**REQUIRED ACTION**. Repeat each entry exactly. Drop every image.

═══ DATASET ENTRIES

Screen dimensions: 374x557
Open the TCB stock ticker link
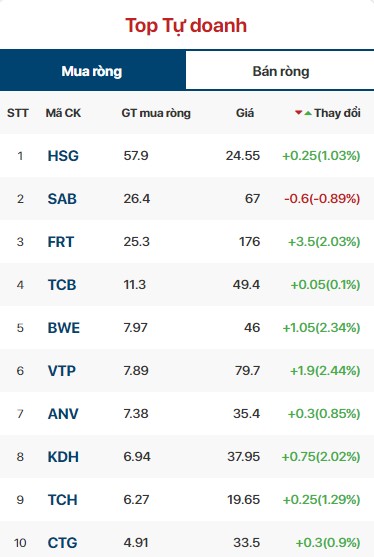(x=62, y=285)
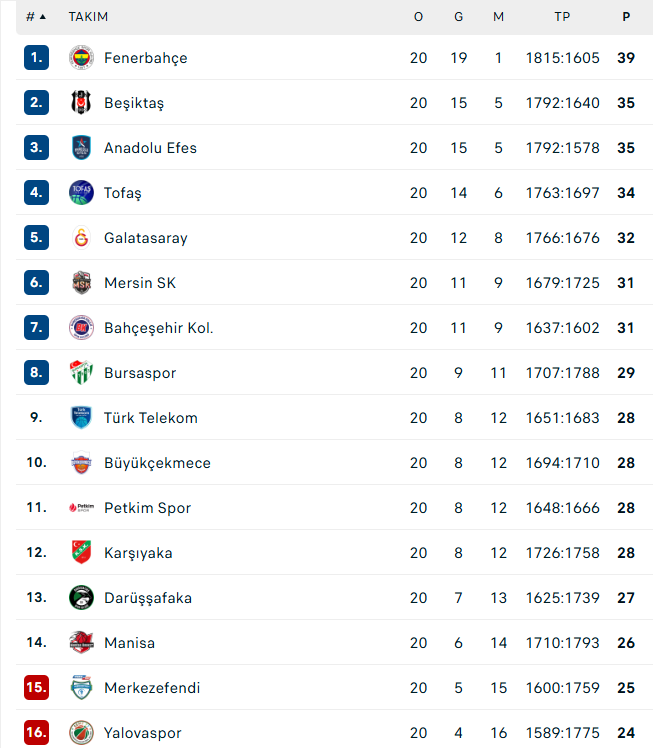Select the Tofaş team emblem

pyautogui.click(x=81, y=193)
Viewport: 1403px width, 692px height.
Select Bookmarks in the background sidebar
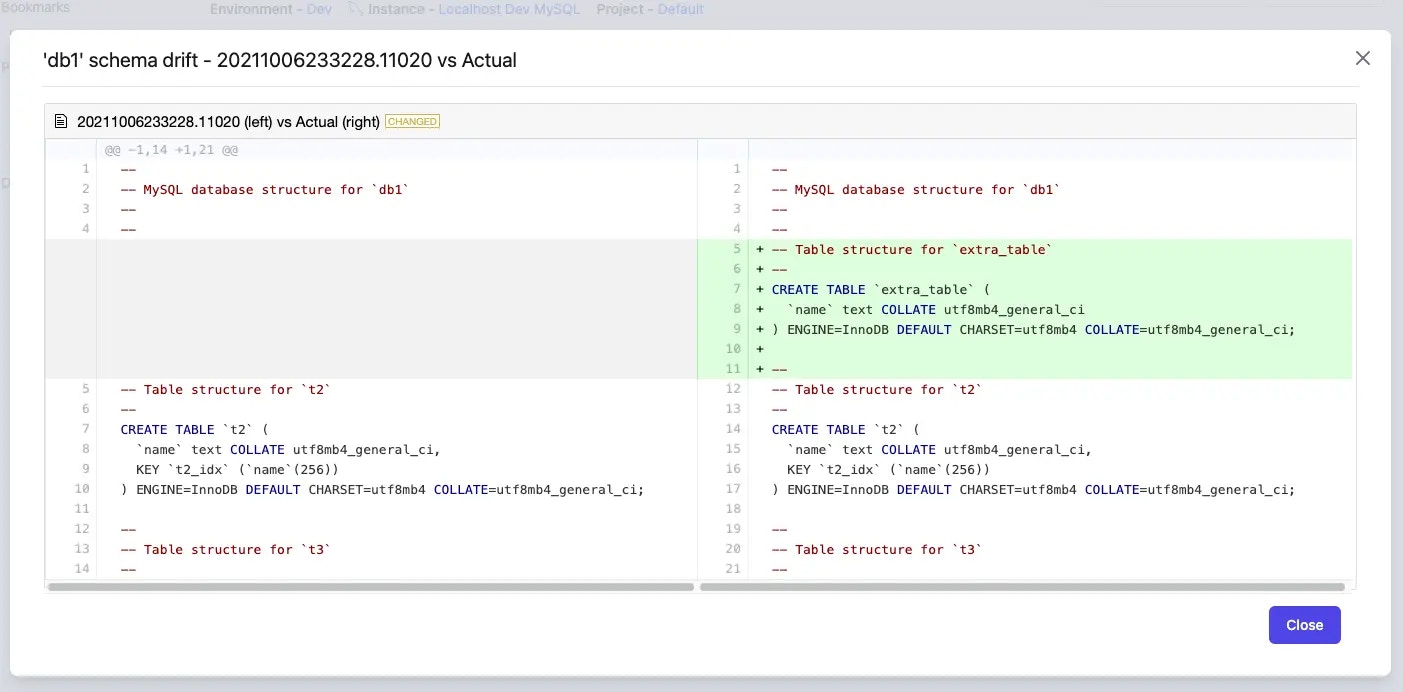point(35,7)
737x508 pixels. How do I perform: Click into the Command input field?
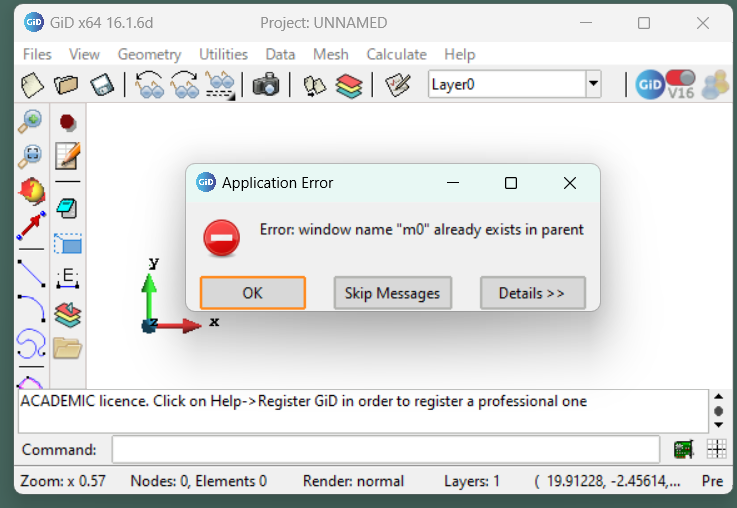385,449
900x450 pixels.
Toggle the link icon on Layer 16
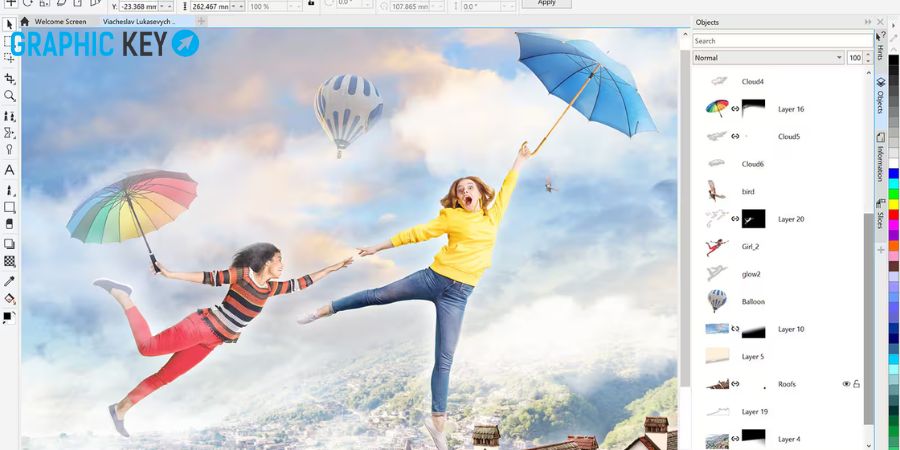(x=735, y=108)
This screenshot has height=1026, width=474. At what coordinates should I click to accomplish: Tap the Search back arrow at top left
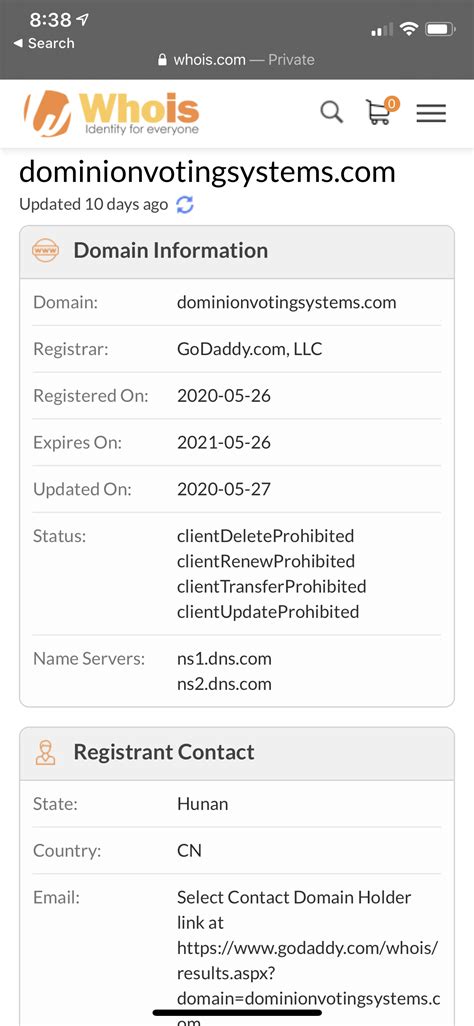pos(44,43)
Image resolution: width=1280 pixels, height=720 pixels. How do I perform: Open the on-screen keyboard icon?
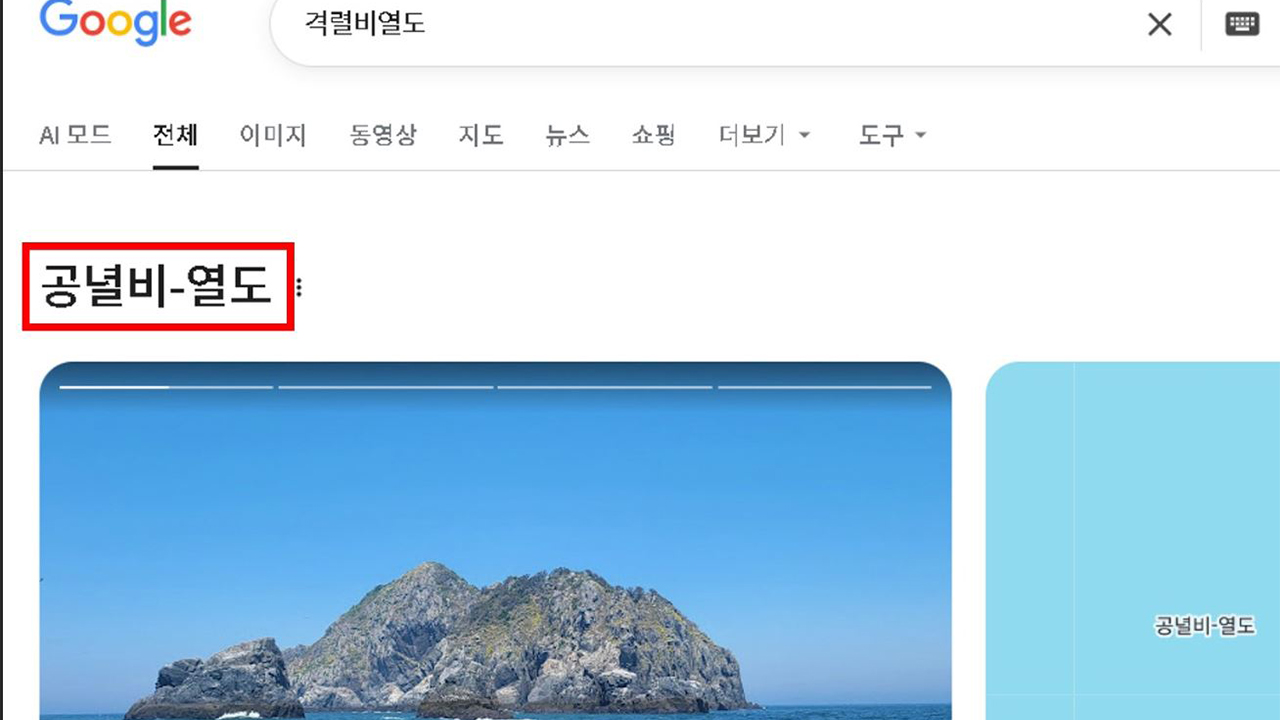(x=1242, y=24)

══════

**RESPONSE TO THE TASK**.
Screen dimensions: 374x557
Open the TCB stock ticker link
(x=62, y=285)
Select the Tofaş team emblem

pyautogui.click(x=81, y=193)
Viewport: 1403px width, 692px height.
Select Bookmarks in the background sidebar
point(35,7)
737x508 pixels. How do I perform: Click into the Command input field?
385,449
900x450 pixels.
Toggle the link icon on Layer 16
(x=735, y=108)
This screenshot has height=1026, width=474. At what coordinates should I click to accomplish: Tap the Search back arrow at top left
pos(44,43)
Image resolution: width=1280 pixels, height=720 pixels. How do I perform: Open the on-screen keyboard icon?
(x=1242, y=24)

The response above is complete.